The Mortgage Info Guide

Mortgage Information And Resources


What is Alternative Documentation


What is Alternative Documentation - Alternative Documentation is xpedited and simpler documentation requirements designed to speed up the loan approval process. Instead of verifying employment with the applicants employer and bank deposits with the applicants bank, the lender will accept paycheck stubs, W-2s, and the borrowers original bank statements.

Alt A and subprime lenders also allow other documentation types such as bank statements, business bank statements, and/or verifcation of employment to satisfy income documentation requirements. Check with your broker to see what programs will work best for you.

Another option to consider if it is difficult or impossible to verify your income, employment and assets is to No-Doc. A No-Doc loan requires No Documentation of income, employment or assets. You do need a good credit score to go No-Doc and will pay a slightly higher interest rate in some cases but if verification of income, assets and employment is a problem, consider going No-Doc.

Only in recent years have we as mortgage professionals been able to work with alt doc type loans. In the past you had to put down 20%, provide proof of everything and have great credit to buy a home. Now we have to ability to pick from multiple loans programs that fit just about anyones profile.

A good example of a borrower who would need to use alternative documentation would be a plumber who works a regular 40 hour per week job but also works after hours and weekends doing "side" jobs. Many such folks earn a significant portion of their overall income this way and would have a difficult time proving this income with traditional methods.

Alternative Documentation (Alt Doc) loans differ from Full Documentation (Full Doc) loans in that Alt Doc loan programs do not require the usual income and assets verifications from a third party (the applicant's employer or the depository bank where the loan applicant keeps the down payment funds). Full Doc loans often require such third party verifications and therefore the underwriting process takes longer.

Any alternative credit accounts you use must have a good payment history and be open for a minimum of 12 months. Canceled rent checks can also be used for an alternative crdit account.

Many times alternative documentation is used for borrowers with no or low credit scores. This is also helps new homebuyers obtain a mortgage for their new home.

It is now possible to obtain an alternative credit report accredited by the National Credit Reporting Association (NCRA).

Fannie Mae's "My Community" program was designed for first time home buyers with limited credit depth. This program will allow up to 100% financing with little or no credit. You will still have to show at least 4 alternative tradelines but your interest rate is much better than going with a sub prime lender.

The usefulness of this documentation type is obvious; it allows the borrower to speed up the process for underwriting.
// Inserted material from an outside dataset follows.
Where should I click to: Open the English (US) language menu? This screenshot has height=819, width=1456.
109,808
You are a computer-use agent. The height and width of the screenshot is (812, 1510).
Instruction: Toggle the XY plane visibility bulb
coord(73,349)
While you may ask your loan agent for this type of documentation, certain restrictions may apply in order to qualify.

Alternative documentation types can allow borrowers with non traditional sources of income to qualify for loans.

Alternative documentation refers to the documents that the lender requires during the lending process. Less information is needed from the borrower regarding income and asset verification. Alternative documentation can speed up the loan process.

Alternative documentation - "I cant prove all of last years income. What is alternative documentation, and is it legal?"

Alternative income documentation - There are many mortgage programs that allow for alternative income documentation. Alternative income documentation is using non-traditional methods of documenting income. Traditional methods would be using pay-stubs, W2 forms and income tax returns. An example of alternative income documentation would be to use a 12 months bank statement program to document income.

You may also elect to choose a stated income loan instead of providing W2's or tax returns to expedite the processing of your loan. With a stated income loan you state your actual income on your loan application but usually the most documentation the underwriter will want is to get a verbal VOE or a copy of your business license to prove you have a job currently and you have had a job for the past 2 years.

Taking this one step further you may also choose to go the stated income/stated asset route. Most lenders require some type of reserves and on stated asset you are not required to show this money.

Alternative income may be stated income, stated assets, 12 month bank statements personal or business, 24 month bank statements personal or business, no income no asset loans and no ratio loans.

When using bank statements as proof of income, some lender banks use the average gross deposits as total income, others use net deposits. Net deposits are gross deposits minus withdrawals. Naturally, a borrower is considered to have higher income if a bank does not include withdrawals in its income calculation. Transfers from one account to another are usually not considered as income.

Alternative income is another way to qualify for a loan. If you cannot qualify the traditional way with paycheck stubs and tax returns the lenders will still work with you. There was at one time a lot of money being lost due to turned down loans because of income. Lenders recognized this and have made adjustments to there lending guidelines. Now there is alternative income, stated income, no income no asset... Just to name a few.